Technical information
- Licensing authority: FCC
- Facility ID: 9123
- Class: C2
- ERP: 50,000 watts
- HAAT: 150 meters

Links
- Public license information: Public file; LMS;
- Webcast: Listen live
- Website: wkjc.com

= WKJC =

WKJC (104.7 FM) is a radio station broadcasting a country music format. Licensed to Tawas City, Michigan, United States, it first began broadcasting in 1980 at 103.9 MHz. WKJC is locally programmed.

==History==
WKJC went on the air in January 1980. The station was founded by John Carroll, then-owner of Tawas City, Michigan radio station WIOS, who noted a lack of a country music format in the area. Construction for the new station required $140,000 of studio equipment and construction of a 240 ft tower near Sand Lake. From the beginning, the station also broadcast Detroit Tigers baseball games, local high school football games, and a polka show on Sunday nights. The station changed its frequency to 104.7 in 1987, allowing it to increase to 50,000 watts of power. The station also built a new tower at this point. A fire damaged the station's building in August 1987, damaging the station's audio archives.

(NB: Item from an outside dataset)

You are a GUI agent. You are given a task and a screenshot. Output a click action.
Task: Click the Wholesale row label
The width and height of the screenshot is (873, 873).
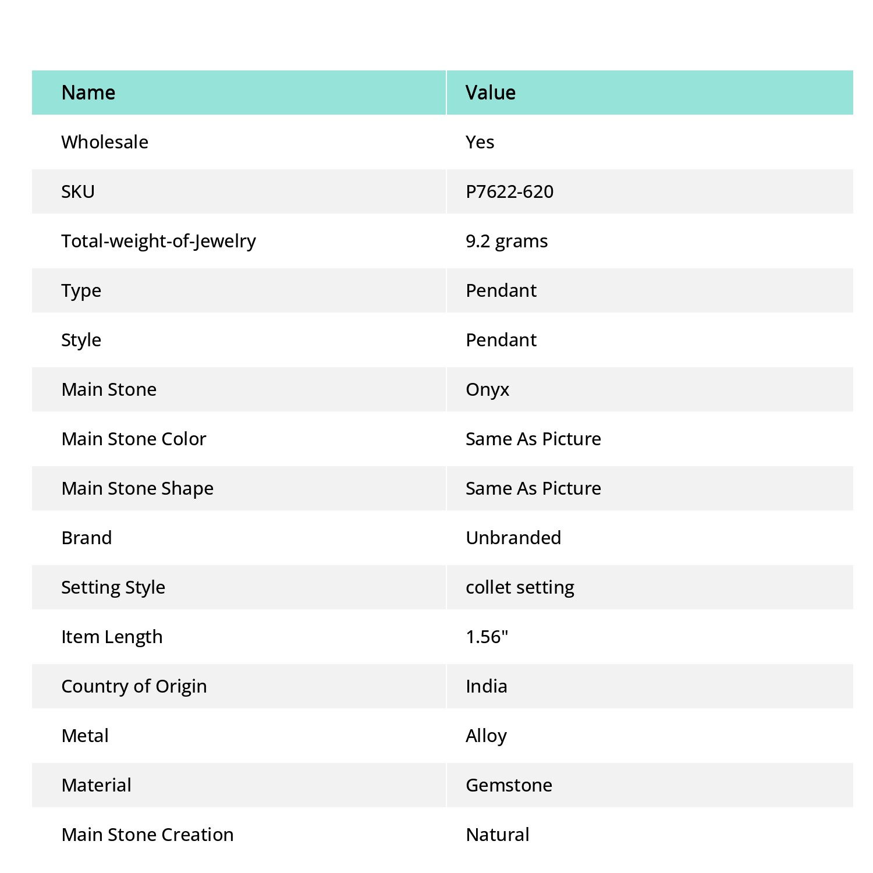click(105, 142)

This also caused the station to temporarily go off-air and transport its offices to a trailer until they were rebuilt. At the time, the offices also housed WIOS and Northern Information Service, a low-power television station in the Tawas City area.

Between 1993 and 1998, WKJC was simulcast on WKJZ 94.9 FM in Hillman, Michigan. In 1998, WKJZ was switched to a simulcast of WKJC's sister station, classic rocker WQLB 103.3 FM (now adult hits as "Hits FM"), which is also located in Tawas City.